───── Document excerpt

Investment on prevention of diseases, strengthening the Basic Health Units, Rural Health Centers, Tehsil and District Headquarter Hospitals and having some referral system will reduce the rush and burden on teaching hospitals as well. A country like Pakistan can ill afford to provide curative services free to the entire population and the much publicized Sehat Card is not an ideal solution without proper monitoring. Otherwise it will only benefit the insurance companies and the private hospitals. In the coming days we might see mega corruption cases due to misuse of Sehat Card and business interests of private hospitals. There must be a proper monitoring system in place. Provision of Sehat Care should be restricted to the highly downtrodden families with no or very little income while all others should seek healthcare at the public healthcare facilities where all essential drugs should be available free of cost including the essential investigations. Private Wards, Wings can be established at these hospitals for those who can afford to generate funds. Health Insurance could be a solution provided it is properly worked out. We need to develop and strengthen our primary, secondary healthcare set up in particular. Similarly the funds earmarked for EHSAS programme should also be used judiciously. It is of no use distributing money. At least 50% of the funds allocated for EHSAS programme should be used to set up small scale cottage industries in the suburbs of cities to provide job opportunities so that people can start earning, come out of the poverty group and it will also create lot of job opportunities.

──────────
───── Extracted data

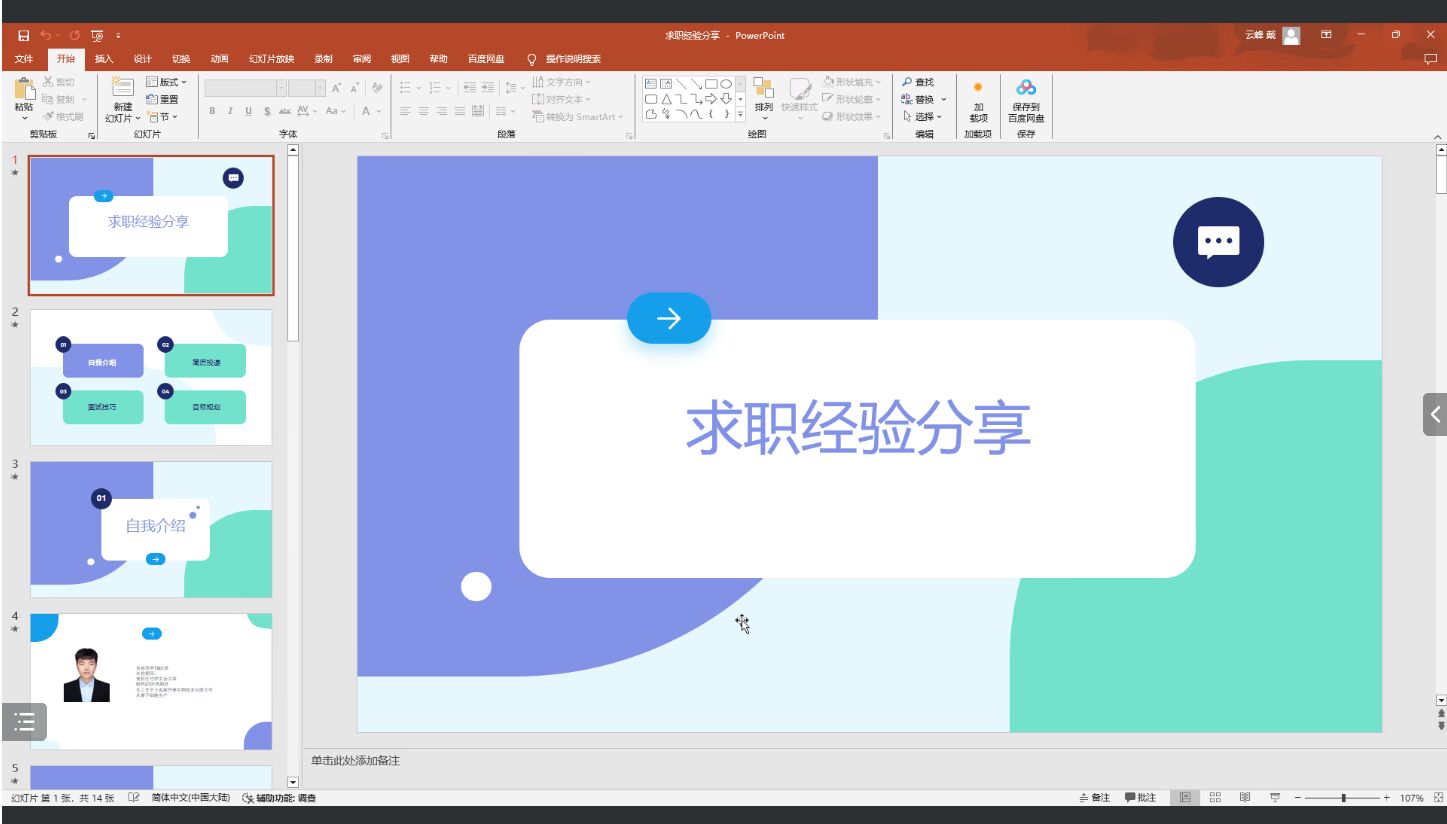The height and width of the screenshot is (824, 1447).
Task: Switch to the Design (设计) tab
Action: pos(142,59)
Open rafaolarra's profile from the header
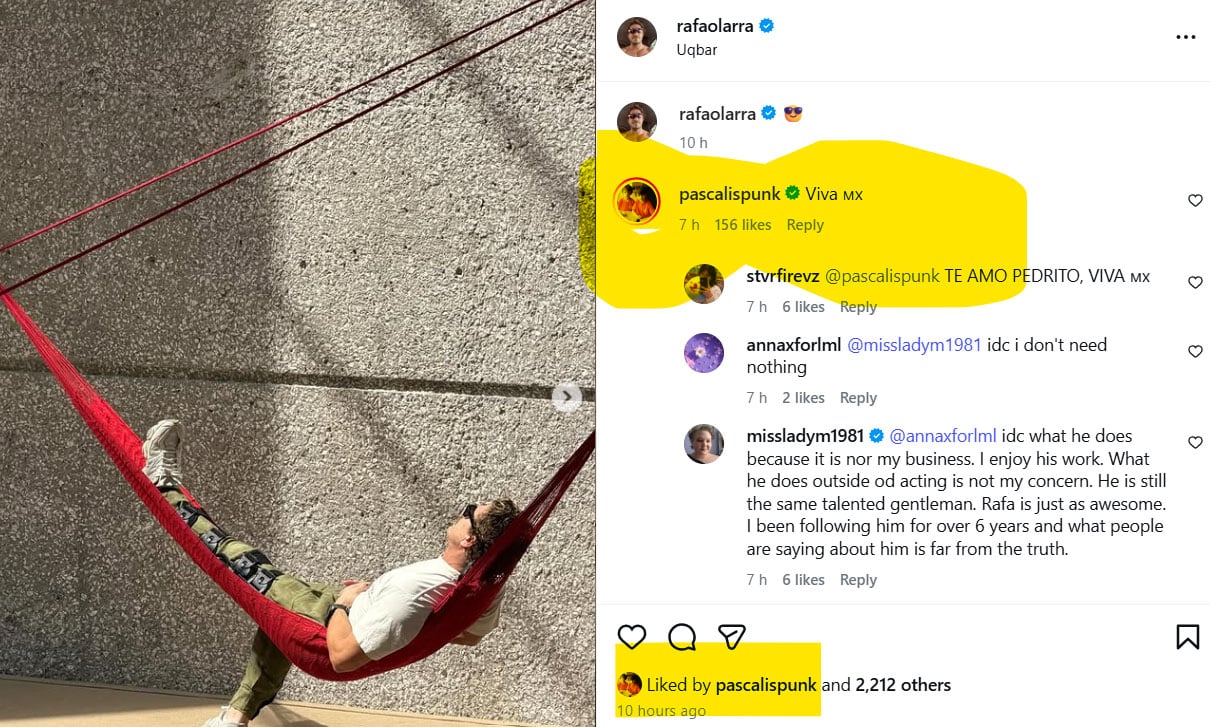Image resolution: width=1210 pixels, height=727 pixels. point(716,25)
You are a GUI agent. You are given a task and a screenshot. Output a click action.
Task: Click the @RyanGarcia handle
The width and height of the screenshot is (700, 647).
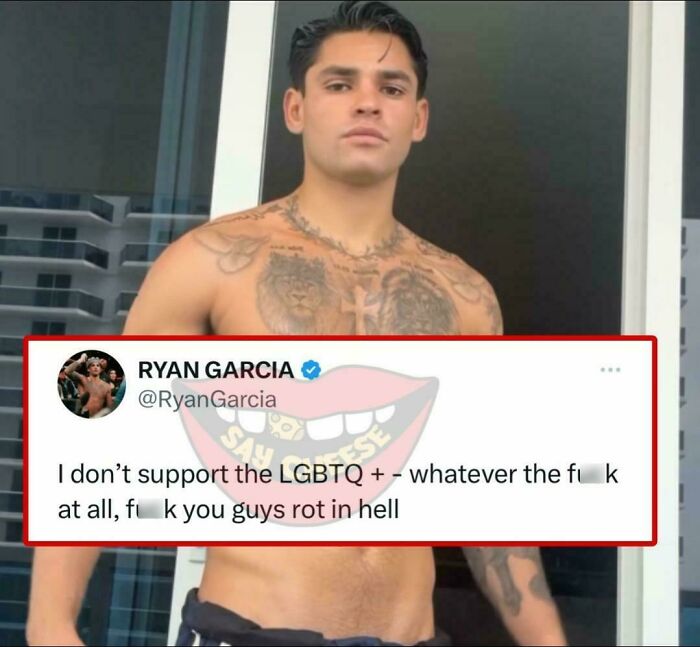point(207,400)
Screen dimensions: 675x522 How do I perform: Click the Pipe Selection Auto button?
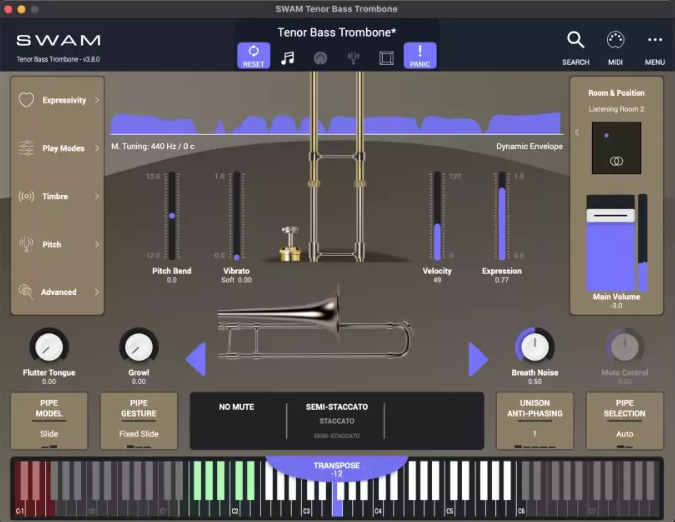[x=624, y=420]

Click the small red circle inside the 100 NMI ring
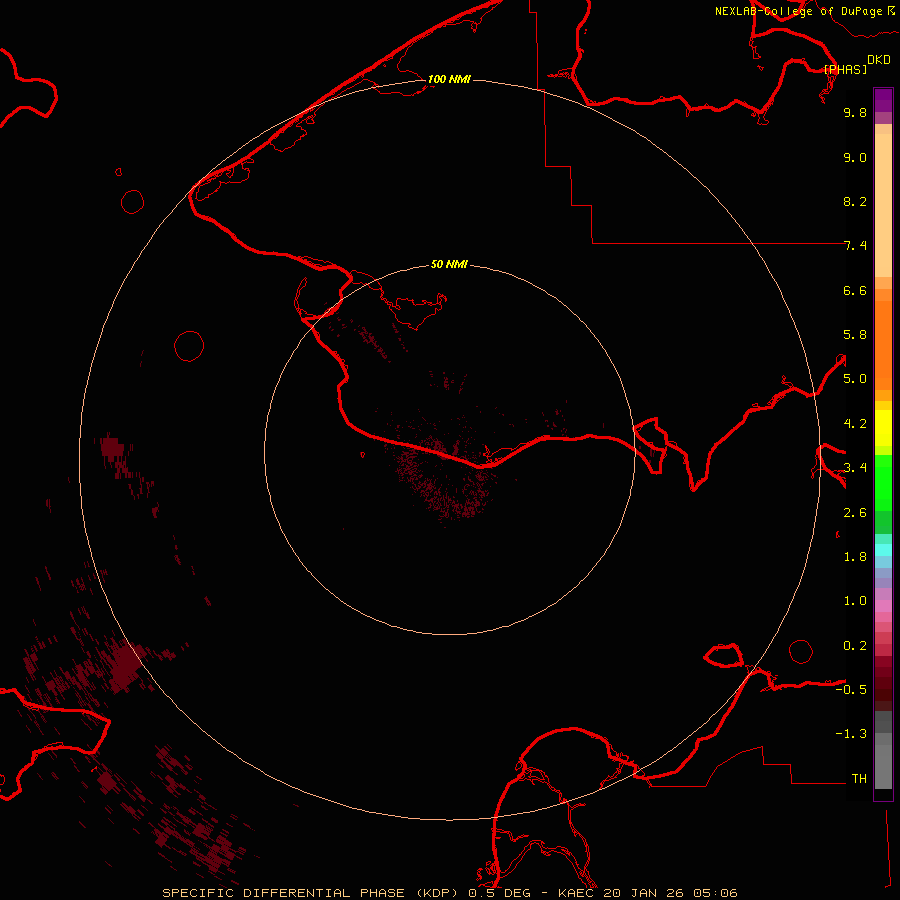click(x=189, y=346)
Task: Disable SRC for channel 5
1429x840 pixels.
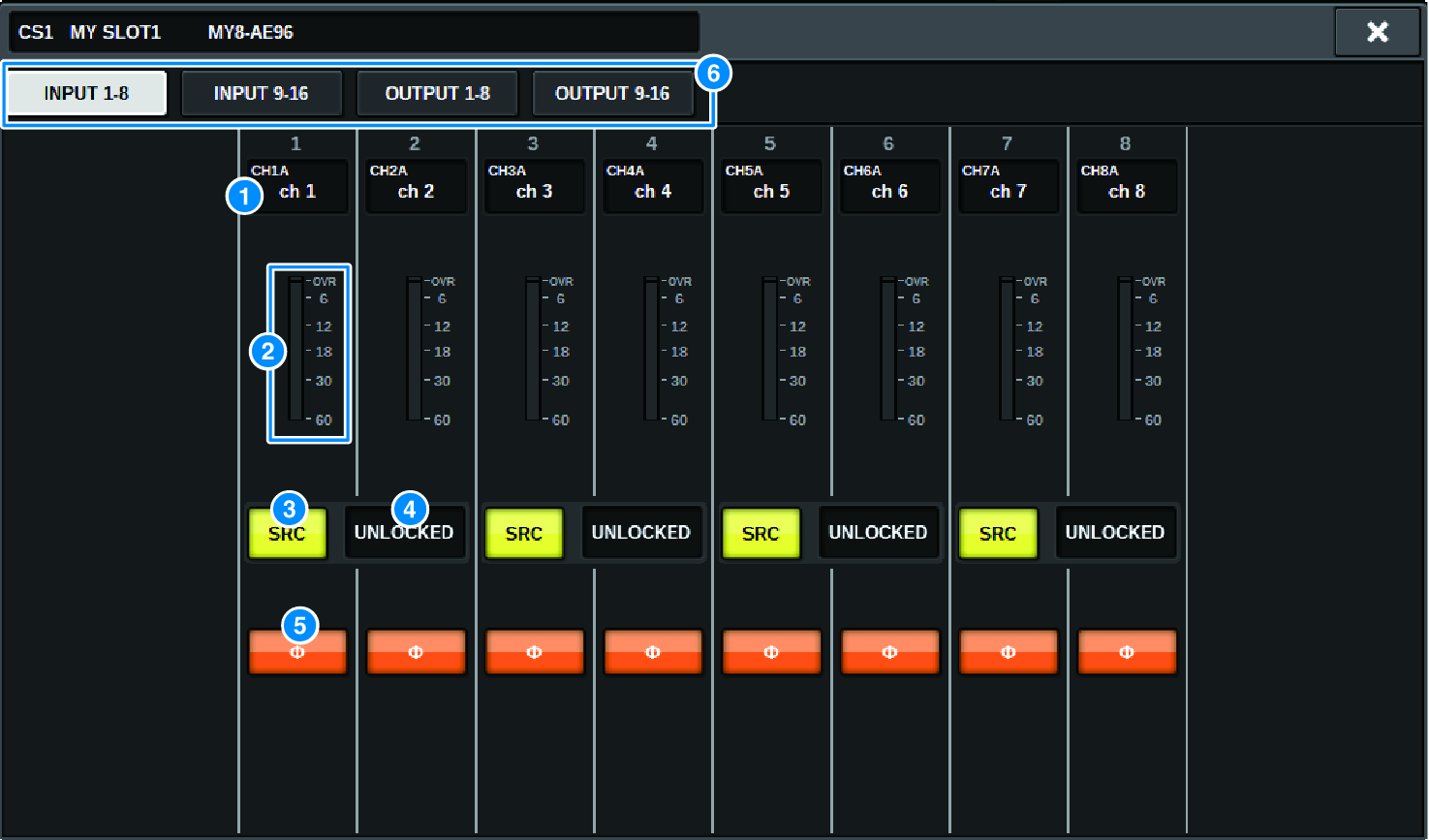Action: click(761, 533)
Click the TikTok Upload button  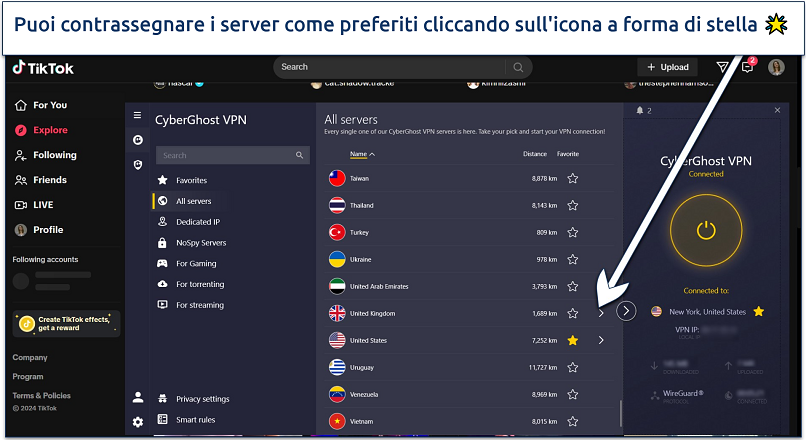click(x=668, y=67)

──────────

| Exercises |
(1) Answer these questions using the healthcare passage:
(a) To whom does the passage say the provision of Sehat Care should be restricted?
(b) What share of the funds allocated for the EHSAS programme should go toward small scale cottage industries?
(c) What does the passage say can be established at public hospitals for those who can afford it?
(2) Write the next part of the healthcare passage, picking up after its final sentence.
The data that comes after the healthcare passage is separate material and has no connection to it.

| Answers below |
(1)
(a) The highly downtrodden families with no or very little income.
(b) At least 50%.
(c) Private Wards and Wings, to generate funds.

(2)
Similarly the regulatory bodies should not be imposed. They should be elected from among the medical profession with 30-40% membership which can consist of non-medical personnel but not politicians under any circumstances. It should represent the Trusts, Foundations and other entities working in the field of Medical Education and Health who enjoy good reputation and have earned credibility and trust of the society. It is not at all difficult to find out about a dozen such people provided the rulers are not interested to rehabilitate and provide lucrative jobs to party loyalists and professional praise singers. The selection should be based on merit, competence and their ability. We need to establish more nursing schools and institutions for training of Allied Health Professionals. The mushroom growth of private medical and dental colleges also needs to be checked and if standards are maintained, before getting permission they establish hospitals providing required faculty, teaching and training facilities, ensuring no compromise on quality, these measures can take care of the quality of medical education. However, it is extremely important to ensure transparency at every level and offering incentives, facilities to those who set up these institutions in small towns or rural areas. They can also be asked to serve the adjacent areas as regards provision of primary healthcare for which they must get some incentives. At present everything seems to be in a mess and any reforms introduced with force, may not get approval of the new government while opposition by the healthcare professionals themselves will further complicate the whole situation. Let us hope that those in the power corridors act with wisdom and foresight so that we can introduce some meaningful reforms in both medical education and health services.